Practically, that changes little about the blog; it has always been a way for me to test out ideas and present them to whomever is willing and able to sift through them. In addition, though, I plan on a greater amount of engagement (the eternal plan...) as well as using the blog in companion to what I am reading, both for school and for pleasure, allowing me to remember what arguments others are making and how they fit into my angle of attack on the world, something I am terrible at (names), while also giving me the impetus to track through reading outside of my school's curriculum.

Also, as I feel I have a pretty good working sense of a personal philosophy but few opportunities to drag it out into the light of day where it can be challenged, and the blog serves this purpose as well. Not only can this philosophy be found in the accidental, what I happen to be reading or seeing online, but it is open to reinterpretation based on this, and based on the comments and participation of you. In my perfect world everybody is so willing to throw themselves on the table, recognizing just how permeable that thin layer of pretense is that separates our outside and inside world, but as this is not the case, engage me freely as you will, knowing that what you put in in intensity I give back; it is not a demand so much as an invitation to the constant questioning that is this Kaizen/Smriti, that is so integral to the post-modern meaning-making, and so vital a weapon against complacency, one of my pet sins.
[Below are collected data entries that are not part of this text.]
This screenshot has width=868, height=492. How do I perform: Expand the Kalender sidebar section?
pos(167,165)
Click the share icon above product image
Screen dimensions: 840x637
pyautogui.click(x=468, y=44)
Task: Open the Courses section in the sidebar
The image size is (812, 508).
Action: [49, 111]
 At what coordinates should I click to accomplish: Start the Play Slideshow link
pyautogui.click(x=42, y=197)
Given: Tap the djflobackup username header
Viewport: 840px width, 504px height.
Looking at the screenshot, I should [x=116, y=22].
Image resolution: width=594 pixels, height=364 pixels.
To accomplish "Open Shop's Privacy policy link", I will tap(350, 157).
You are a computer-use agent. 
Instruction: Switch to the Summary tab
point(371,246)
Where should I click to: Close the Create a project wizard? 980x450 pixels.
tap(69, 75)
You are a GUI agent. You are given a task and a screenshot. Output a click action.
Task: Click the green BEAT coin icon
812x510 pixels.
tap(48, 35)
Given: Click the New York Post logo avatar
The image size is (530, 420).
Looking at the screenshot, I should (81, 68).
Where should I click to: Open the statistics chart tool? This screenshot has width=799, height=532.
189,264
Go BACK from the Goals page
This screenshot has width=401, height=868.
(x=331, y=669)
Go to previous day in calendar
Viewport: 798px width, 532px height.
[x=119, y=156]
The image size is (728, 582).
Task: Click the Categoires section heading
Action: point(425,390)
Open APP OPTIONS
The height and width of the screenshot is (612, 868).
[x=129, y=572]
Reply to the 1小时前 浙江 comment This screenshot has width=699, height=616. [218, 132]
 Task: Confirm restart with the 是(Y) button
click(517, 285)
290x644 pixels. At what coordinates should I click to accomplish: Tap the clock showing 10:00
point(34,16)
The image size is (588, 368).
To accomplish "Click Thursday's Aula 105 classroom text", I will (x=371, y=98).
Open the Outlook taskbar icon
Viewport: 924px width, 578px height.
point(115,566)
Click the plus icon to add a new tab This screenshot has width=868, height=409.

With this in mind I hope as well to write at least an entry every day, though this is not a hard and fast rule, and the effort it takes to write some of my more involved entries obviously will prevent this from happening. The idea, though, being that having this in mind constantly, starting the day by starting an entry and finishing it by finishing one will help me keep this whole shebang in mind, Smriti.

Tuesday, January 5, 2010

Kaizen/Smriti, a resolution, of sorts. Part One

Kaizen/Smriti:

I have decided upon a slightly new direction/function for this blog in the new year, and that direction/function is best seen through the concepts of Kaizen (Japanese through English) and Smriti (Buddhist.) I am using the blog as a sort of record of my year (also guided by these concepts) and as a ground for writing.

Kaizen, which has been a favorite concept of mine for quite a few years, means making continuous small improvements. At each step, there is a pause, a looking-around, and a re-implementation of direction/protocol. The Japanese means "improvement," in the same sense English does, or "amelioration" in the Chinese (改善) but through an American-English translation of Japanese business practices has come to mean "continuous improvement."

I take "continuous" to mean "anew each moment." One will get two very different measurements of the English coastline using a mile and an inch as standards of measurement. I hope to continue to make my standard of measurement smaller and smaller, finding the possibility of fundamental change in each moment, until change and being are synonymous, at which point the game looks quite different.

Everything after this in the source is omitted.